--- Dataset entries Enclosed Below ---

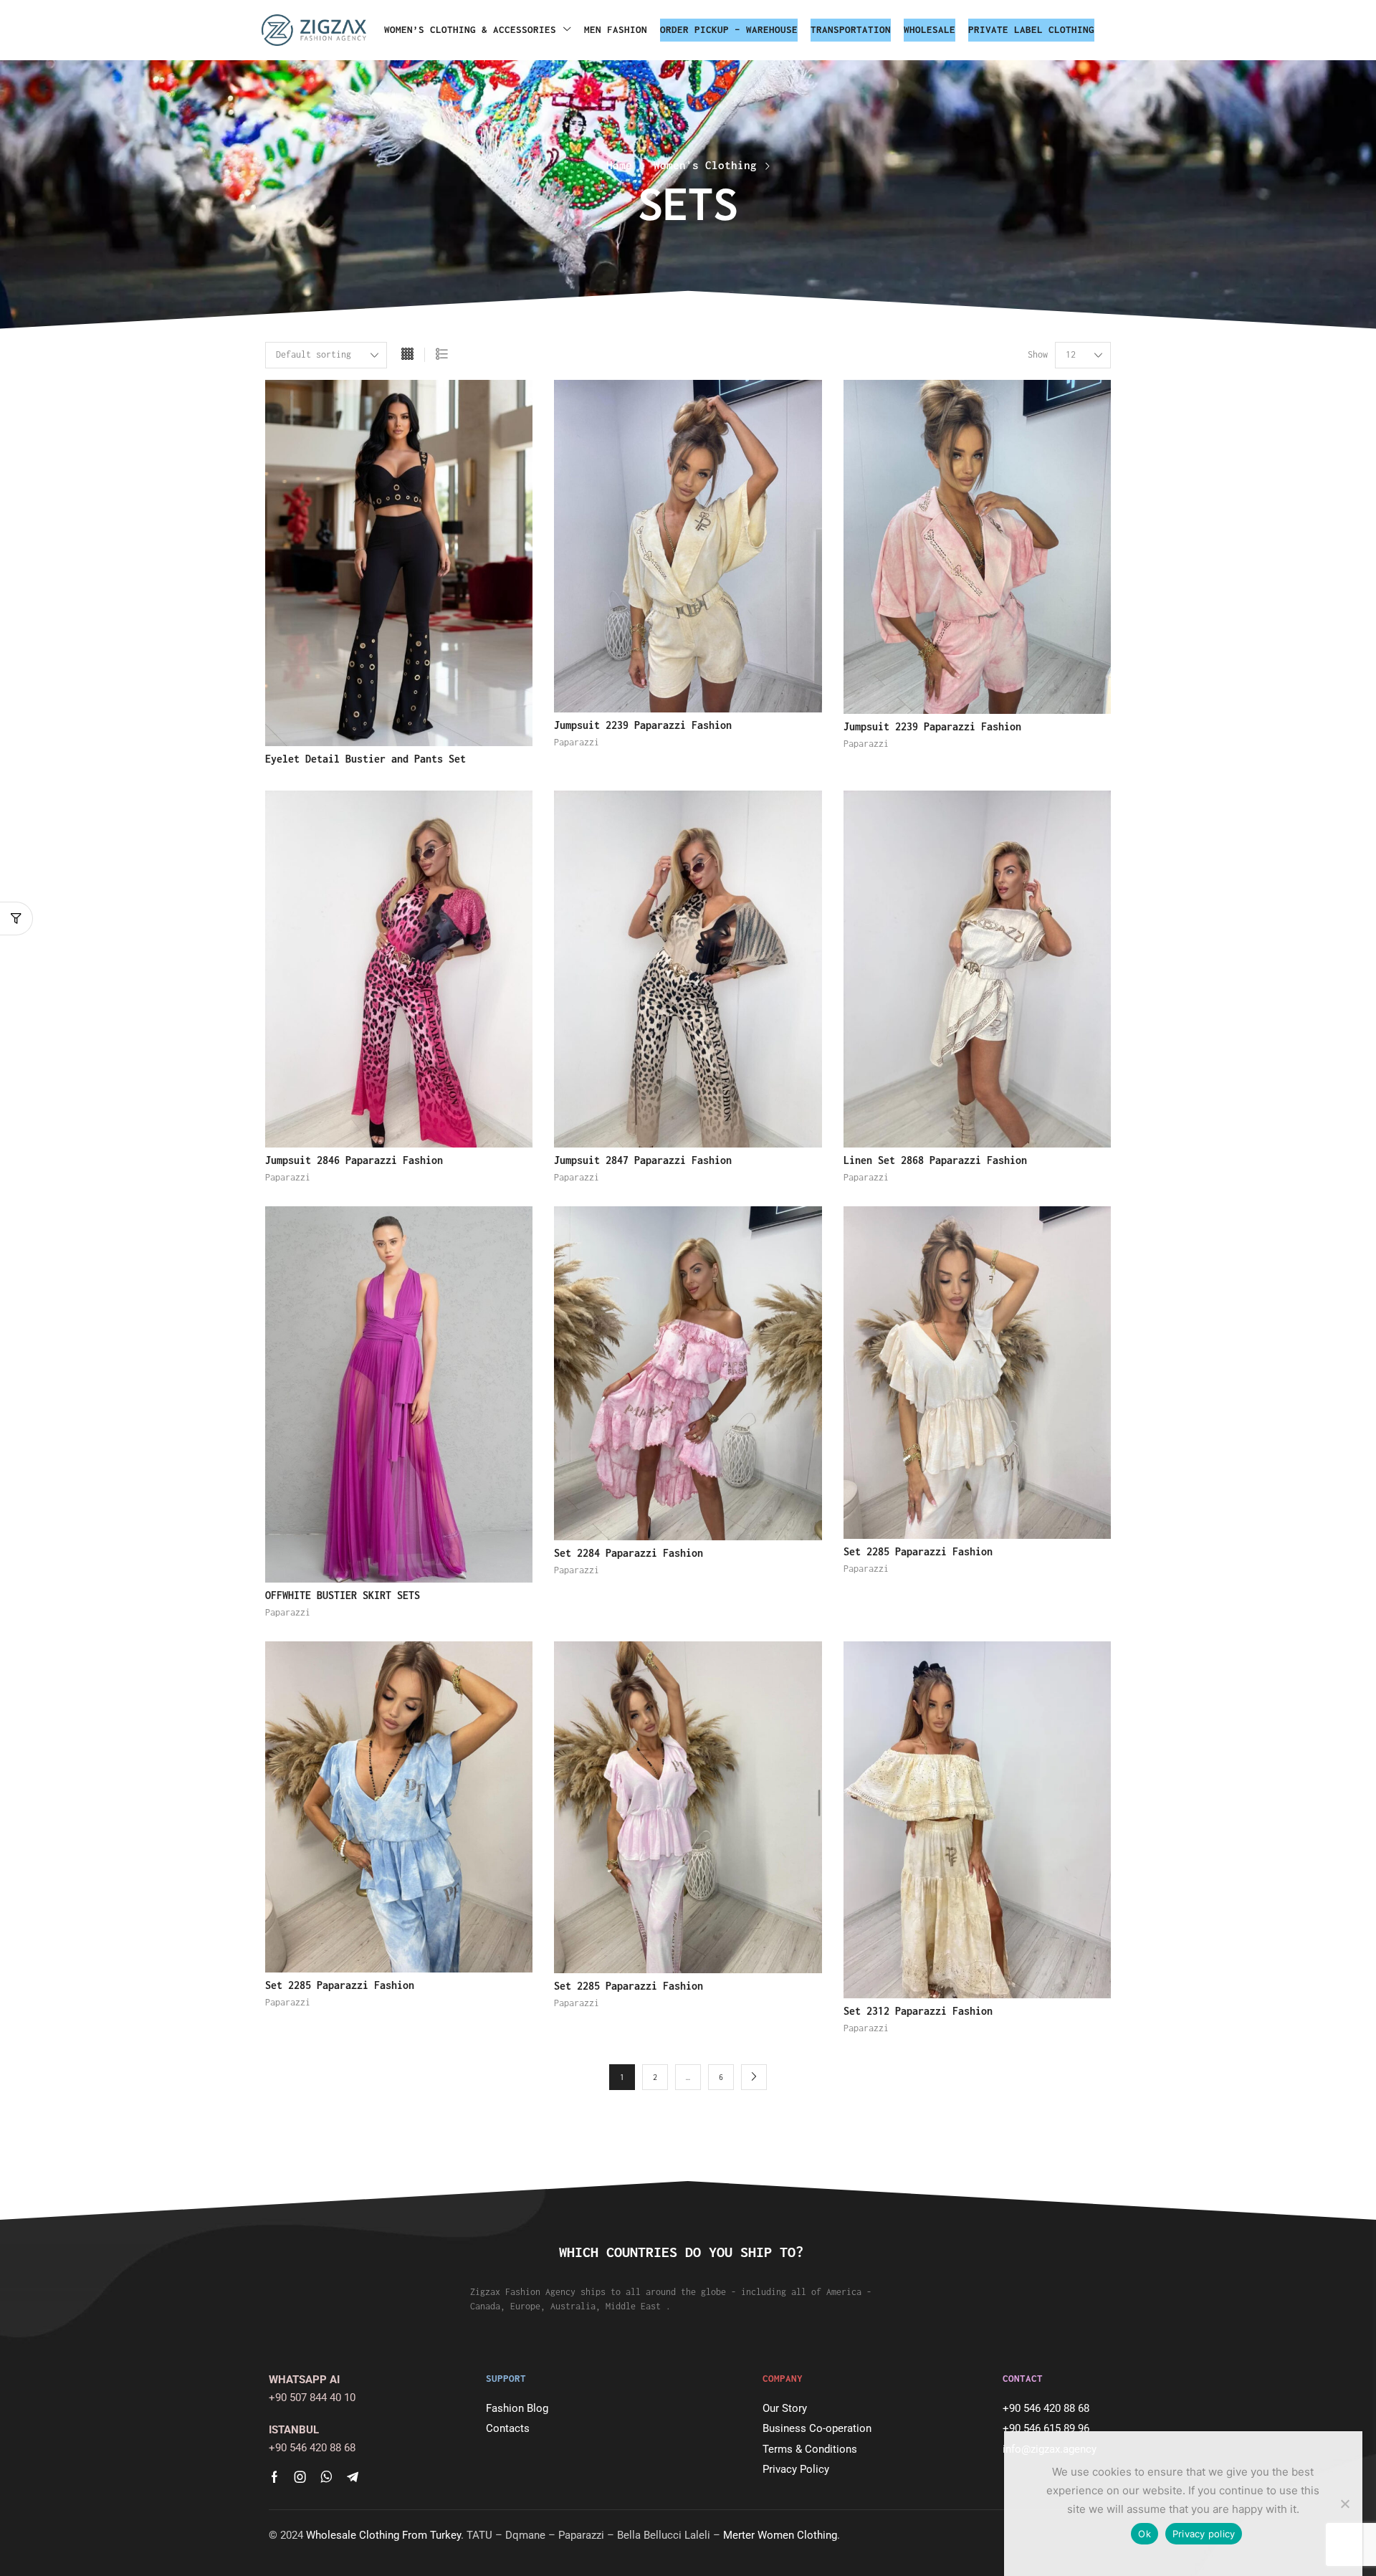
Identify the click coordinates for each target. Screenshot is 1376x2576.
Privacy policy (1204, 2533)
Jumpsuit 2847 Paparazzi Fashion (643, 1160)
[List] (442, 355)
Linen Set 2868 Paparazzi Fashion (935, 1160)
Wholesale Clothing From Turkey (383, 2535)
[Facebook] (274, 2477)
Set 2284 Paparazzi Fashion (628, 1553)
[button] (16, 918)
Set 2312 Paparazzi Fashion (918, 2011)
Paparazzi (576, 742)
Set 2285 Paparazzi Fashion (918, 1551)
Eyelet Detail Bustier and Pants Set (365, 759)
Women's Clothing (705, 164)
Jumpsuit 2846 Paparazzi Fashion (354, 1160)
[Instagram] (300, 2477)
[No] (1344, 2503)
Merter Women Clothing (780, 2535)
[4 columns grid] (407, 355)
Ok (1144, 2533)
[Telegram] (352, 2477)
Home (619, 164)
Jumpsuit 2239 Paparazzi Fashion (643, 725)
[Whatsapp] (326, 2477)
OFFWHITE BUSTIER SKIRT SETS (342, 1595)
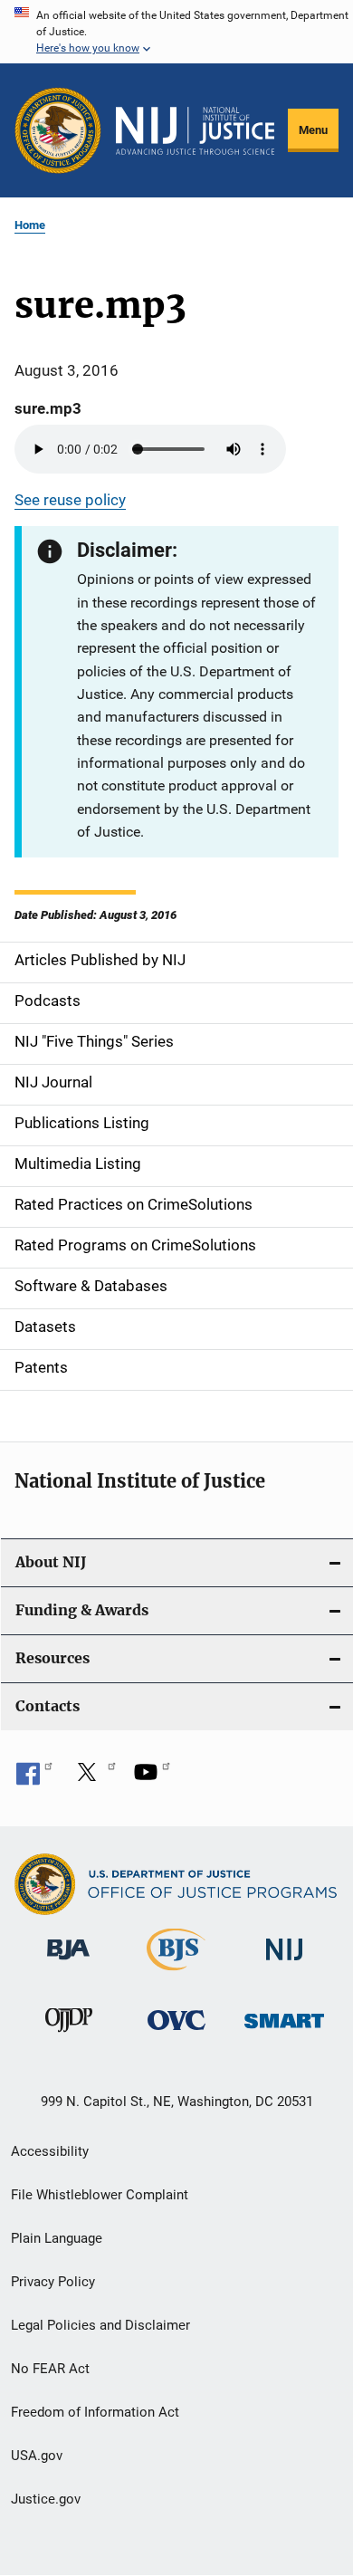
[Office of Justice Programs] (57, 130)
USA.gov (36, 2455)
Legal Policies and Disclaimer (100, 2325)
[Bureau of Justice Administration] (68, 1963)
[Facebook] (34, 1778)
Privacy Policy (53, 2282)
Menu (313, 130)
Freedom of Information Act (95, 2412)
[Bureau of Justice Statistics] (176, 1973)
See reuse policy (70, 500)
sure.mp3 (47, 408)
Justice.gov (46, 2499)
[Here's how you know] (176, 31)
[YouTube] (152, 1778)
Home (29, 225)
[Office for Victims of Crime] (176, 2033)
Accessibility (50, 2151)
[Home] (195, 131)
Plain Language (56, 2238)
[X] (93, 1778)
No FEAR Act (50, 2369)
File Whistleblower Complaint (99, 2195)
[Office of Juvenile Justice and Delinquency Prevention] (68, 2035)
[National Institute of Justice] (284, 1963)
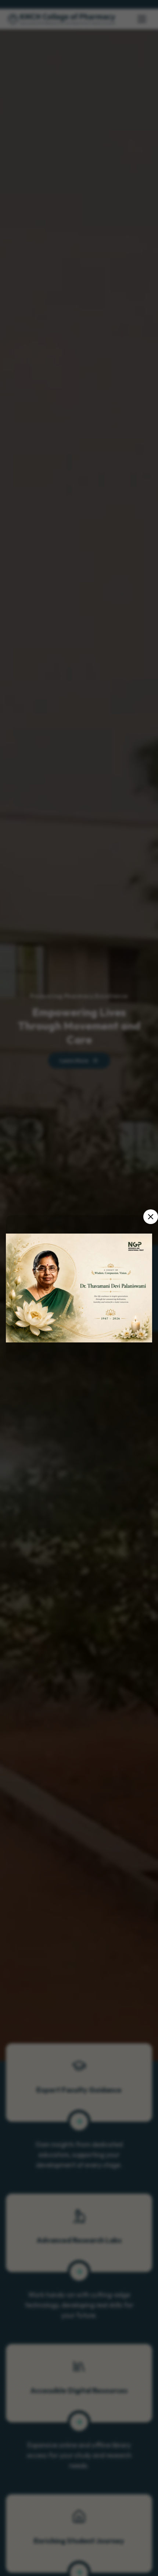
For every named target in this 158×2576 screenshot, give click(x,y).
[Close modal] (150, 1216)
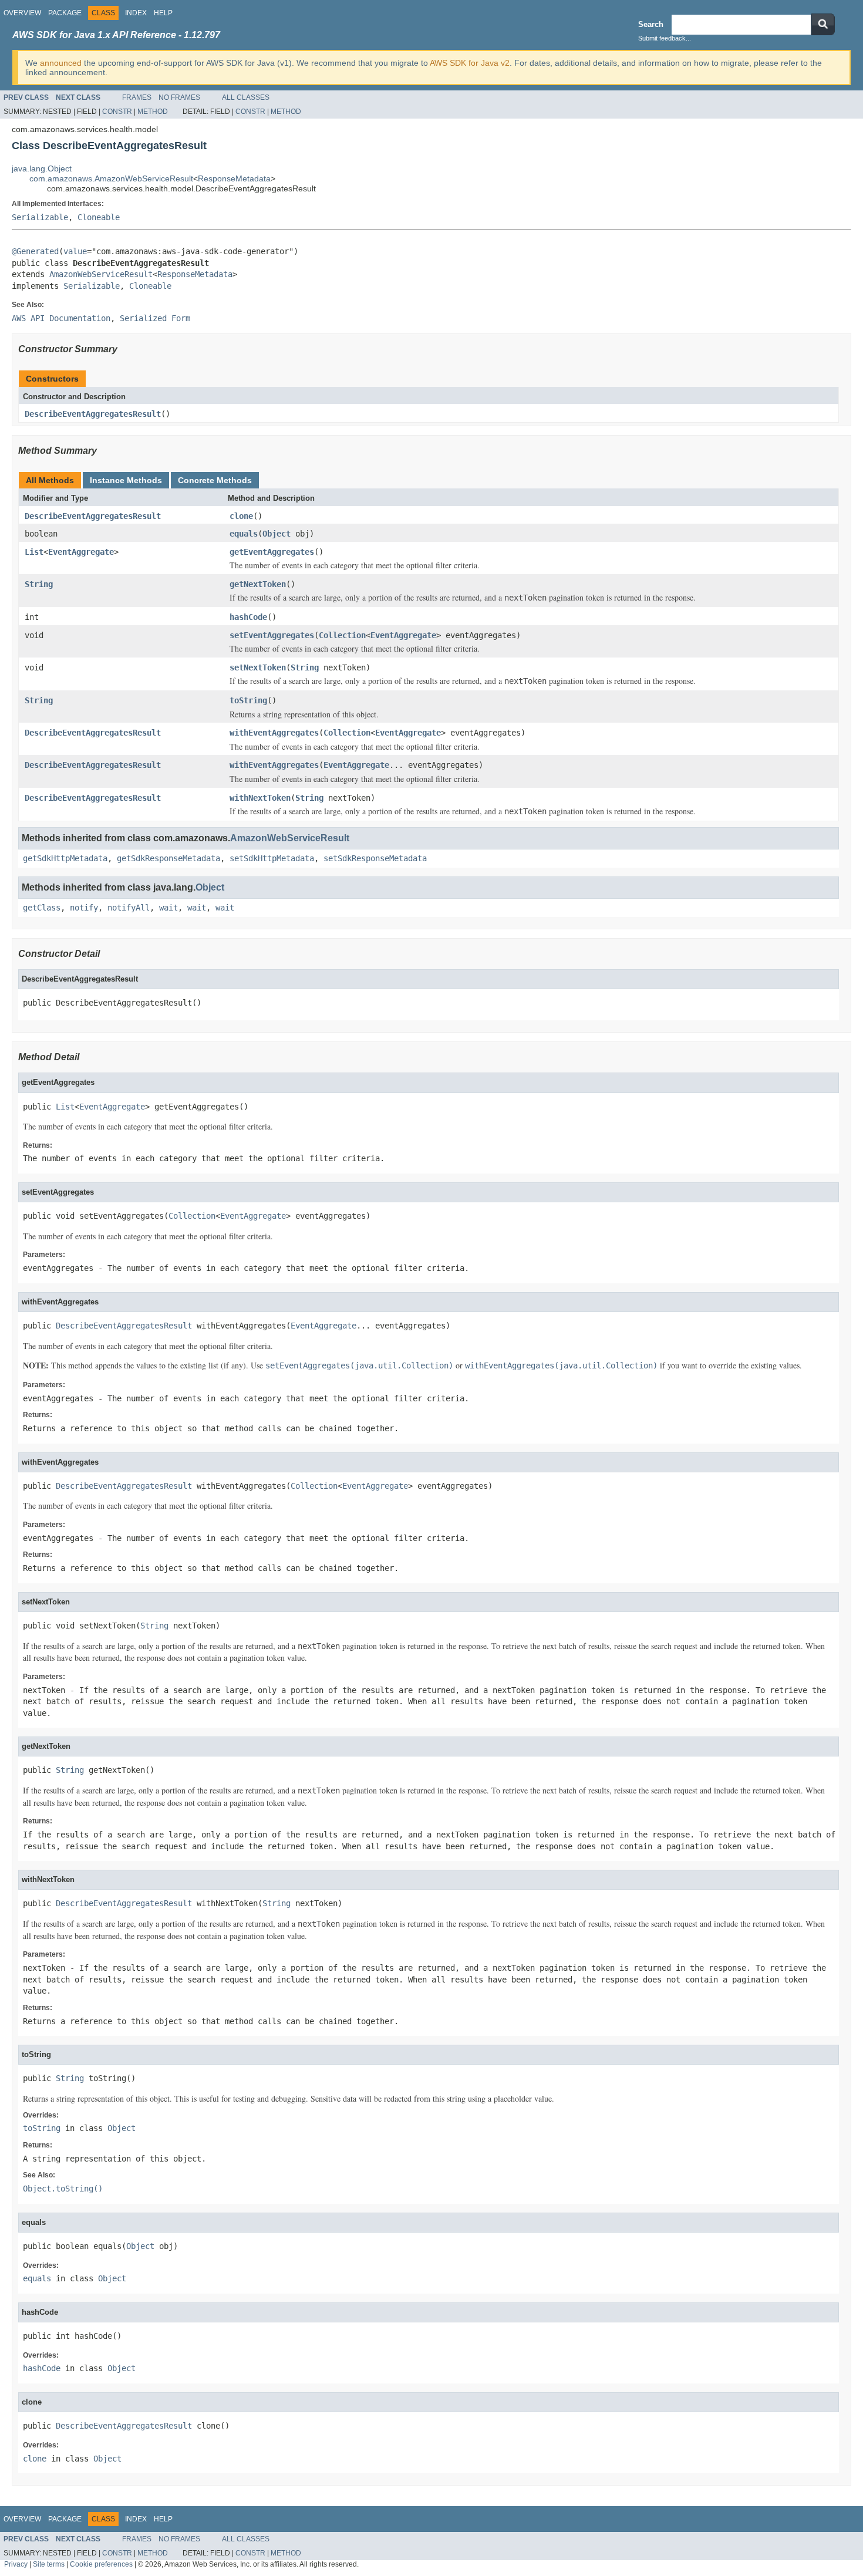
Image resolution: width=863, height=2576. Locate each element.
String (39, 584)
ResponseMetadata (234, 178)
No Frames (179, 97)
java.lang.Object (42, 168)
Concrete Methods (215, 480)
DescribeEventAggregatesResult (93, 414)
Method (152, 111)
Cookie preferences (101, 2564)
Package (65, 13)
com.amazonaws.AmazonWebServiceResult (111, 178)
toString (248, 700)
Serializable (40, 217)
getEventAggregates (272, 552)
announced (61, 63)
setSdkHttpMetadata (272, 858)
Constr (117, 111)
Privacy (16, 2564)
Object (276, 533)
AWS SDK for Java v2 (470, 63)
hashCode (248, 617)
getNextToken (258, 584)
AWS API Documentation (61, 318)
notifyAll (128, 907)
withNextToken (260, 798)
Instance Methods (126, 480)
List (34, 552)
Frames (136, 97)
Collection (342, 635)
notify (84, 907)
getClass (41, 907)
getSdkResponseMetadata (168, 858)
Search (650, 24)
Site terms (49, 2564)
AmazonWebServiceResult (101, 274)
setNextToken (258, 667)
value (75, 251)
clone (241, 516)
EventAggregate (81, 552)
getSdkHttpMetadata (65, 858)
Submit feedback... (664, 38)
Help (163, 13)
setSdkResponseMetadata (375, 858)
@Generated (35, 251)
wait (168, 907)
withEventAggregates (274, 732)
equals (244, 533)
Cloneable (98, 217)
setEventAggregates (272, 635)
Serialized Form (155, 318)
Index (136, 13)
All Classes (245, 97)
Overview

--- End of Enclosed Dataset entries ---

What to work on: Every line above between the one containing "[Instagram] (300, 2477)" and the one containing "Freedom of Information Act (95, 2412)", those two included, is to be printed exactly. No pictures go into the copy.

Solution:
[Instagram] (300, 2477)
[No] (1344, 2503)
Merter Women Clothing (780, 2535)
[4 columns grid] (407, 355)
Ok (1144, 2533)
[Telegram] (352, 2477)
Home (619, 164)
Jumpsuit 2239 Paparazzi Fashion (643, 725)
[Whatsapp] (326, 2477)
OFFWHITE BUSTIER SKIRT SETS (342, 1595)
[Office of Justice Programs] (57, 130)
USA.gov (36, 2455)
Legal Policies and Disclaimer (100, 2325)
[Bureau of Justice Administration] (68, 1963)
[Facebook] (34, 1778)
Privacy Policy (53, 2282)
Menu (313, 130)
Freedom of Information Act (95, 2412)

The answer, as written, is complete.